Replacing " " space with "" nothing using gsub( " ", "", chr)

72 Views Asked by At

Here is the format of my data, imported from a CSV.

print(donnees_ventes3$V8[1:10])
 [1] "0,00000"     "0,00000"     "0,00000"     "0,00000"     "0,00000"     "0,00000"     "4,22476"     "0,00000"     "1 086,16998" "0,00000"

I'm changing the "," for "." successfully but when getting to remove the space between the thousand and the hundred, it's not working.

Here is what I tried:

gsub(" ", "", donnees_ventes3$V8)
gsub(" ", "\\", donnees_ventes3$V8)
gsub("\\ ", "\\", donnees_ventes3$V8)
gsub("\\ ", "", donnees_ventes3$V8)
gsub("\\  ", "\\", donnees_ventes3$V8)` #thought there might be two space. 

Also tried:

str_replace_all(donnees_ventes3$V8,” “, “”)
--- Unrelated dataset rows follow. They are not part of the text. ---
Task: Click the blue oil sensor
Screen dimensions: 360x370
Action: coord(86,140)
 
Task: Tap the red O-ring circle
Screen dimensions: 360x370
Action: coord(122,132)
I can't give a reproducible example as I tried creating an example vector:

exemple <- c("0,00000", "0,00000", "0,00000", "0,00000", "0,00000", "0,00000", "4,22476", "0,00000", "1 086,16998", "0,00000")

for which the gsub(" ", "", exemple) works and changes the 9th data for "1086,16998"

It means it has something to do with importing the csv and the format of the " " blank space. Here is how I import it:

read.csv("csv path", encoding="UTF-8", header=FALSE)

Might it might be the encoding?

Anyone has a clue about whats wrong here?

1

There are 1 best solutions below

2
SamR On

All that is spacy is not whitespace

Base R functions like gsub() use POSIX Extended Regular Expressions (when perl=FALSE). In these \s is defined as the character set [ \t\r\n\v\f], i.e. space, tab, carriage return, new line, vertical tab, form feed.

However, Unicode text can contain characters that print like a space but are not included in this set, such as No-Break Space (NBSP), i.e. \U00A0.

space  <- "This is a space"
not_space  <- "This\U00A0is\U00A0not"
print(space) # [1] "This is a space"
print(not_space) # [1] "This is not"

You cannot use "\\s" to replace these characters:

gsub("\\s", "", not_space)
# [1] "This is not"

Perl Compatible Regular Expressions (PCRE)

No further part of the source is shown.